Ceci place, de manière fortuite il est vrai, l’Indonésie sur une case singulière de l’échiquier stratégique inhérent aux fondamentaux intellectuels qui se dégagent de l’approche « Indo-Pacifique » de la région, si bien que la coopération étroite en matière de sécurité maritime qui continue de se développer entre Jakarta et Washington ne peux échapper à une confrontation derrière les conduites indonésiennes d’une politique étrangère non-alignée. C’est ainsi que les différentes alliances stratégiques à l’initiative des États-Unis se rapprochent de l’Indonésie dans le cadre d’une coopération maritime, à l’image du « Quad ». Prenons, par exemple, la venue d’un sous-marin indien, le INS Sindhukesari qui accostait à Jakarta le 23 février, tandis que deux navires de guerre de la marine japonaise effectuaient une escale à Bitung, dans le nord de Sulawesi entre le 27 et le 28 février. Cela s’est également vérifié au cours de ce même mois alors que le BAKAMLA menait une formation conjointe directement avec la Garde côtière des États-Unis (USCG) dans le cadre d’un accord en matière de sécurité maritime signé entre les deux pays en 2018.


Au regard de la position indonésienne entre la Chine et les États-Unis, les engagements envisagés par la CCG et le BAKAMLA sur un renforcement de la coopération maritime soulèvent des questions sensibles. Que deviendra la recherche scientifique marine, la protection de l'environnement marin, la pêche et la formation du personnel indonésien si l’une des deux puissances d’influence dans la région définie par le concept « Indo-Pacifique » ne supporte pas l’effet de l’autre sur les agences indonésiennes ? Ces questions restent en suspens pour l’instant.
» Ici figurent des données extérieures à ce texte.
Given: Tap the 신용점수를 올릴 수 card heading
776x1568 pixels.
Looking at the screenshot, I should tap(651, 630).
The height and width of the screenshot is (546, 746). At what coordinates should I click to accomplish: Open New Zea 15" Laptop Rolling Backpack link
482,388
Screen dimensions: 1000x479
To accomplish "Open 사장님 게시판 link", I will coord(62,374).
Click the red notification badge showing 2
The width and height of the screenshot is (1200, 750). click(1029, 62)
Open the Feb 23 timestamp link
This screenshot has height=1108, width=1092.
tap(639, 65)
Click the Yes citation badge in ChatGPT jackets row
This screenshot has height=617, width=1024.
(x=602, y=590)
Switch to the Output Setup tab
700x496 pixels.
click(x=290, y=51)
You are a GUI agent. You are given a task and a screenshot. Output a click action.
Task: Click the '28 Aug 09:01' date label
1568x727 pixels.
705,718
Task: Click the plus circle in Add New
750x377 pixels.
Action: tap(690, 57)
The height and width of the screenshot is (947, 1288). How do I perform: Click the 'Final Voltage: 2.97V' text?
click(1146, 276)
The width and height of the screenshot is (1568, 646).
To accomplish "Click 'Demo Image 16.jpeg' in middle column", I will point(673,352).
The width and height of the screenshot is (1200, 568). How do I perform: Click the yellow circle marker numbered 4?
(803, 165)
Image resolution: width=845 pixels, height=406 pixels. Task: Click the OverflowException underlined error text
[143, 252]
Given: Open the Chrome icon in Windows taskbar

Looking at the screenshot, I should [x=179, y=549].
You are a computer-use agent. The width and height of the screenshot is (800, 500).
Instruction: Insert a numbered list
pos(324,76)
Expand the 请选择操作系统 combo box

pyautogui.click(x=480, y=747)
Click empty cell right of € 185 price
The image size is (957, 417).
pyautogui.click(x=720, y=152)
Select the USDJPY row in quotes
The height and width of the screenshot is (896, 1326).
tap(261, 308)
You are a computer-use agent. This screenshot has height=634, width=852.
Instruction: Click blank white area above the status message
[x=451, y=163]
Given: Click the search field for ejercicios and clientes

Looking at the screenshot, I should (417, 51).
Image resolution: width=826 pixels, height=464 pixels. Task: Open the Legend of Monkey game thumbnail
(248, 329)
A l’heure actuelle, il est éventuellement possible pour l’Indonésie de travailler avec les deux pays à un niveau fondamental, tout en établissant la confiance nécessaire pour traiter des questions plus délicates et complexes pour lesquelles la coopération serait difficile.

 

Il est certain que la collaboration des garde-côtes ne résoudra pas les tensions de longue date entre l'Indonésie et la Chine en mer de Natuna du nord. Dans le même temps, nous avons assisté à l’émergence d’un discours plus nuancé de la part de l’Indonésie sur sa relation avec la Chine depuis quelques années alors que Pékin doit faire face à une concurrence plus rude que jamais en Asie du Sud-Est, ce qui met à mal la BRI. Ce différend territorial souligne le manque de confiance de la partie indonésienne envers Pékin alors que les deux pays multiplient les rencontres de hauts rangs et les formats de dialogue et de coopération. Jakarta semble vouloir maintenir la paix et la sécurité en mer de Chine méridionale et ainsi éviter toute escalade possible avec Pékin, et ainsi positionner les forces armées indonésiennes dans une impasse logistique forte en cas de conflit.